If $f\left(\frac{d}{dt}\right)=a_n\frac{d^n}{dt^n}+\dots+a_1\frac{d}{dt}+a_0$, then whether $$f\left(\frac{d}{dt}\right)(y)=a_n\frac{d^n}{dt^n}y+\dots+a_1\frac{d}{dt}y+a_0y$$ or $$f\left(\frac{d}{dt}\right)(y)=a_n\frac{d^n}{dt^n}y+\dots+a_1\frac{d}{dt}y+a_0$$ I am confused.

Answer 1

It is $$ f\left(\frac{d}{dt}\right)(y) = a_n \frac{d^n}{dt^n}y + \cdots + a_1 \frac{d}{dt}y + a_0 y. $$ If this notation confuses you, it might help to write the operator as $$ a_n \frac{d^n}{dt^n} + \cdots + a_1 \frac{d}{dt} + a_0 I $$ where $I$ is the identity operator.

Answer 2

The correct answer is $$(\frac{d}{dt})(y)=a_n\frac{d^n}{dt^n}y+\dots+a_1\frac{d}{dt}y+a_0y$$

Otherwise you lose the linearity of your operator.

Answer 3

Writing $D_t$ for $\frac{d}{dt}$, we can see that $D_t$ is nothing more than an operator on functions (or variables, according to your choice of framework for real analysis).
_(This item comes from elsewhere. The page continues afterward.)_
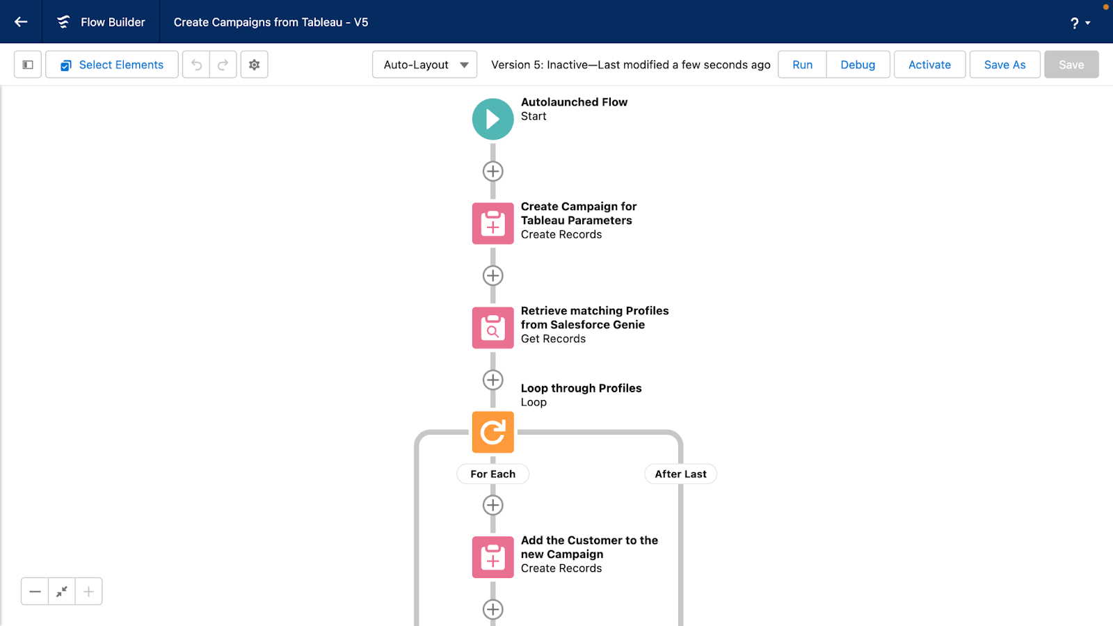The height and width of the screenshot is (626, 1113).
Task: Add element under For Each branch
Action: pos(493,505)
In general any operator $X$ can be iterated, and we write $X^n$ for the $n$-th iterate of $X$. $X^0$ is the $0$-th iterate of $X$, which is naturally the identity on the input domain of $X$.

Thus ${D_t}^0$ is the identity on (real) functions, and so ${D_t}^0(y) = y$ for any real function $y$.
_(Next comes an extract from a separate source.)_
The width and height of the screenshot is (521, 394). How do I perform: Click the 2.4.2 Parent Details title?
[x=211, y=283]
As for polynomials applied to $D_t$... First define, for any real $c$ and operator $X$ on real functions and real function $v$, that $(c·X)(v) := c·X(v)$ where the latter is the scalar multiplication of $c$ with the function $X(v)$. Next define, for any operators $X,Y$ on real functions and real function $v$, that $(X+Y)(v) = X(v) + Y(v)$, where the latter is the pointwise sum of the real functions $X(v)$ and $Y(v)$. We can then verify that reals act via $·$ on operators on real functions, i.e. $(c+d)·X = c·X+d·X$ and $(cd)·X = c·(d·X)$ for any reals $c,d$ and operator $X$ on real functions.

Here are the identity chains in the verification:

• $((c+d)·X)(y) = (c+d)·X(y) = c·X(y) + d·X(y) = (c·X)(y) + (d·X)(y)$.

• $((cd)·X)(y) = (cd)·X(y) = c·(d·X(y)) = c·((d·X)(y)) = (c·(d·X))(y)$.

Without this reasoning, it is technically wrong to just claim willy nilly that one can apply a polynomial to $D_t$.

In general this shows that, given any set $S$ and a set $C$ that acts via $·$ on operators on $S$, it is meaningful to apply any polynomial over $C$ to any operator on $S$.